• _Exercise brief_: Whenever a line of the records below contains the word "computer", copy that line.

Items listed in a dataset
----

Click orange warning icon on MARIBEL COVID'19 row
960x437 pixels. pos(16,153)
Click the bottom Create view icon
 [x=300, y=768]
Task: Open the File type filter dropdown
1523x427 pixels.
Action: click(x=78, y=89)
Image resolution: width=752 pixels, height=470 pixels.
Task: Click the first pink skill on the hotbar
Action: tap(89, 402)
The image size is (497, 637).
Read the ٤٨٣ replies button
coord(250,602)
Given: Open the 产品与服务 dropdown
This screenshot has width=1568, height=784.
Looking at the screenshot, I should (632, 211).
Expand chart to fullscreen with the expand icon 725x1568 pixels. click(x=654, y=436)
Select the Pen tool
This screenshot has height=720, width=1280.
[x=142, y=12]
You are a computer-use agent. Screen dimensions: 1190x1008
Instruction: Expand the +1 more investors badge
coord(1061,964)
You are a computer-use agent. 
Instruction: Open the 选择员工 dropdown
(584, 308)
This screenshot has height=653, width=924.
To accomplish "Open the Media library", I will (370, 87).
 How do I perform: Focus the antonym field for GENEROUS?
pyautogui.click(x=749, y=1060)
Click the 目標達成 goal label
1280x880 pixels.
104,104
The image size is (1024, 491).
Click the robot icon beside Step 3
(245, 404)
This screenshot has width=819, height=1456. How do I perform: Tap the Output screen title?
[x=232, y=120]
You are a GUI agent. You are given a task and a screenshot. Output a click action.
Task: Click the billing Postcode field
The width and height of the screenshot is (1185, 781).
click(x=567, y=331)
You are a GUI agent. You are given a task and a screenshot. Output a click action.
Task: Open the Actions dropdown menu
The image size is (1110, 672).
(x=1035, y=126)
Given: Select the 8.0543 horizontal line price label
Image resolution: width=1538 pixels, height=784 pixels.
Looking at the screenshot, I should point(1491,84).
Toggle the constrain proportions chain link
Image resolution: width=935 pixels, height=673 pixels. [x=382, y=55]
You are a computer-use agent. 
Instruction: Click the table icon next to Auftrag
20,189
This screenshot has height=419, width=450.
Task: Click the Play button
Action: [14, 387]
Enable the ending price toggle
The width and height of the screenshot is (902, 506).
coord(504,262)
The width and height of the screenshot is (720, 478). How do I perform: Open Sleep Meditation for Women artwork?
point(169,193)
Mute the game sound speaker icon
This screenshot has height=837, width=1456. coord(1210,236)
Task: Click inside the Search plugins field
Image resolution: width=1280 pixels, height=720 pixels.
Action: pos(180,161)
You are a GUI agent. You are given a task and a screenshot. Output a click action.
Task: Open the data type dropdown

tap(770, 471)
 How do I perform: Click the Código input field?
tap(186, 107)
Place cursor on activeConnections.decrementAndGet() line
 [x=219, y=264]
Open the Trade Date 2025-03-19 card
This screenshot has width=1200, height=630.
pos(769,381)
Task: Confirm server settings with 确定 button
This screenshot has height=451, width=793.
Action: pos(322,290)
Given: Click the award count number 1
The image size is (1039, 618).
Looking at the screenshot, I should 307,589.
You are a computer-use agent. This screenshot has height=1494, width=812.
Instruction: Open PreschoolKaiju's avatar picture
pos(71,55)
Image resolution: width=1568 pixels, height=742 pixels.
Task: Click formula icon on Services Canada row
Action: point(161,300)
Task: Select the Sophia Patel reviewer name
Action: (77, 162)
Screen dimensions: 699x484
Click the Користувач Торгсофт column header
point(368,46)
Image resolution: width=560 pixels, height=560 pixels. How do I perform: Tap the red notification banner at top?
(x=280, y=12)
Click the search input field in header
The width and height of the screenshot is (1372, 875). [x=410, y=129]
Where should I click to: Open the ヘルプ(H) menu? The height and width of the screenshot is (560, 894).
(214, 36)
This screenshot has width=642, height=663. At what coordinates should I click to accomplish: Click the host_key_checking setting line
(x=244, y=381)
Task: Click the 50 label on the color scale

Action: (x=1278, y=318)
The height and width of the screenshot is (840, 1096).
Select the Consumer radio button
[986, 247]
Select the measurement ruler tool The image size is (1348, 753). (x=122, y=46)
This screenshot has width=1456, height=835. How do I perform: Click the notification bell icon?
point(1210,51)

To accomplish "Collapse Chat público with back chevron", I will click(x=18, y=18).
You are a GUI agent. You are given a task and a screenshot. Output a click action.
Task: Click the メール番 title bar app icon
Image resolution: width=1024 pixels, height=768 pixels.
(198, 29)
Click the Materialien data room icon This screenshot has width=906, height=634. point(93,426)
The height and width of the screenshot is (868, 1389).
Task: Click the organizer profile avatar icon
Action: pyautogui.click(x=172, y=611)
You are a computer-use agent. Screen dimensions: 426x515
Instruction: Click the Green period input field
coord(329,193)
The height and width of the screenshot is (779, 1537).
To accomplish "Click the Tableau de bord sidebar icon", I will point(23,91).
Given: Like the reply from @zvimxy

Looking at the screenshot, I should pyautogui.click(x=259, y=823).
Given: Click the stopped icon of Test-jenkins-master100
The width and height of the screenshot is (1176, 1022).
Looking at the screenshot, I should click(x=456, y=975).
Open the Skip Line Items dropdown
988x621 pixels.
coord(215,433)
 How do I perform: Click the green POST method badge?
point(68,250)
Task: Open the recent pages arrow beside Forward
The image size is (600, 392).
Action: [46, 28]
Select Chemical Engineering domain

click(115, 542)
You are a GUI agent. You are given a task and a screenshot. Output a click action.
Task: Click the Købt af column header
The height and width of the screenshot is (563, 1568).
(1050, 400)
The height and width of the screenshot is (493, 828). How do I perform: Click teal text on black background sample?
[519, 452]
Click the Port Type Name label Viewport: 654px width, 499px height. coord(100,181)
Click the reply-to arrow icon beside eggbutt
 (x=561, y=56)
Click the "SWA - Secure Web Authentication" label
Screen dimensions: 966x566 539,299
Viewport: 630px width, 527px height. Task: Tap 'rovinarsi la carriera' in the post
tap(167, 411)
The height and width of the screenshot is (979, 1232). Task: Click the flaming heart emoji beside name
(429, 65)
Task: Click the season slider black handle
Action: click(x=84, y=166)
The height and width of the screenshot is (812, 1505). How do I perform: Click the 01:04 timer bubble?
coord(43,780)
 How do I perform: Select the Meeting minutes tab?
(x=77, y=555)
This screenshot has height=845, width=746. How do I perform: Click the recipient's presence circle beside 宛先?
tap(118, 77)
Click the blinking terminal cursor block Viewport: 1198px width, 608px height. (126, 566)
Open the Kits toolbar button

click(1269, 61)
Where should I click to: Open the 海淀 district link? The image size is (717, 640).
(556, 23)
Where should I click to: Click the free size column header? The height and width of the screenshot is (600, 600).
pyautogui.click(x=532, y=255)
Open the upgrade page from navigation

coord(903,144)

----

• _Response to this task_:
You are a computer-use agent. Screen dimensions: 1190x1008
You are a computer-use agent. 
You are a computer-use agent. 
You are a computer-use agent. This screenshot has height=1494, width=812.
You are a computer-use agent. Screen dimensions: 426x515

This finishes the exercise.